──────── PASSAGE

It is a little like team play of the card game Go Fish. Manufacturers have different cards or technologies that could enhance the pursuit of laying out the perfect, world digital standard. One asks the other, do you have a five? Yes, the other replies. OK, the first says, if I give you my five, will you give me your seven?
And so it goes until everyone has agreed upon the ultimate standard with which to build and bring to market. And everyone has contributed his best technology into a winning final product. A residual benefit to this approach is all of the players pretty much break even on the technology sharing.
However, today there are vendors who take their IPRs very seriously. So seriously, in fact, that the idea of trading and sharing without significant dues-paying is incomprehensible. I understand this mentality when a technology is so revolutionary that it could not benefit from the brain trusts of other technologists. But I wonder if playing the IPR card as a revenue generator is harmful in the long term.
Consider what happens with this approach. One company charges royalties for its technologies. Other manufacturers, wanting to provide a full menu to their customers, pay the royalties. Those fees go into the total cost of product development. Because today's manufacturers are for-profit organizations and have shareholders to answer to, they have to pass that cost onto their customers. That is you. Because of this, you are footing the bill for the technology whether you choose that technology or not.

────────────────
──────── DATA SECTION

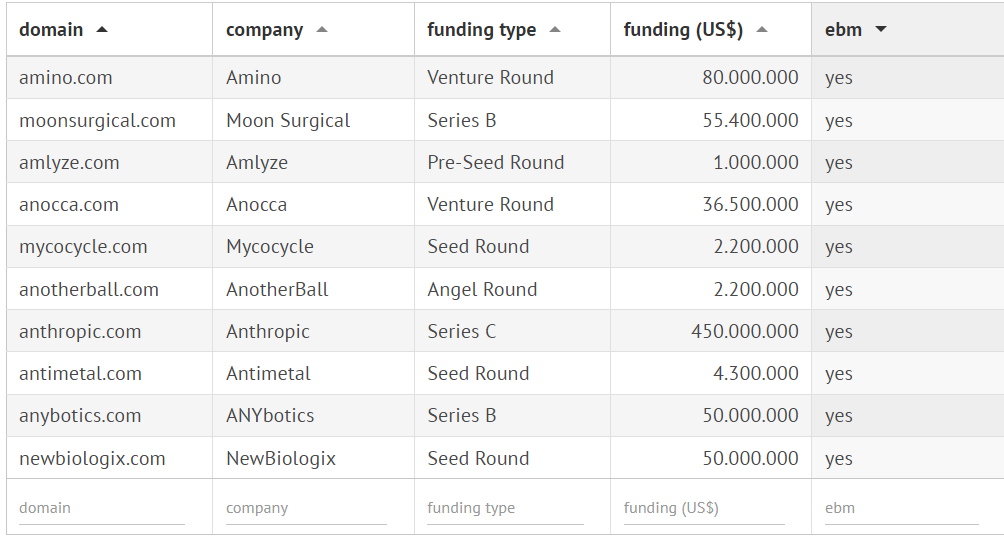The width and height of the screenshot is (1004, 548).
Task: Sort by the ebm column header
Action: (843, 30)
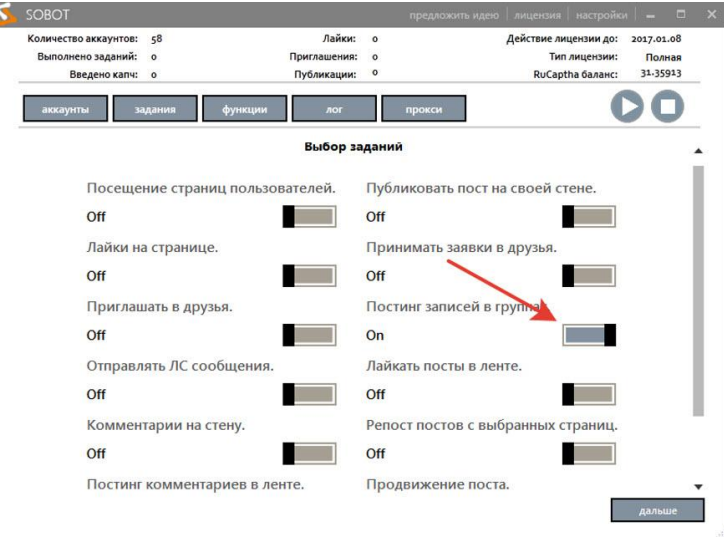Enable Отправлять ЛС сообщения toggle
This screenshot has width=724, height=539.
coord(308,394)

────────────────

**WORK TO COMPLETE:**
1/ From the passage on technology sharing, return the part that opens with the words containing "And so it goes" and closes with "the technology sharing.".
2/ In the passage on technology sharing, which card game is team play compared to?
3/ According to the passage on technology sharing, why do customers end up paying for a royalty-bearing technology even if they don't choose it?

**RESPONSE LIST:**
1/
And so it goes until everyone has agreed upon the ultimate standard with which to build and bring to market. And everyone has contributed his best technology into a winning final product. A residual benefit to this approach is all of the players pretty much break even on the technology sharing.

2/ Go Fish.

3/ Other manufacturers pay the royalties, and those fees go into the total cost of product development. Because the manufacturers are for-profit organizations with shareholders to answer to, they pass that cost on to their customers.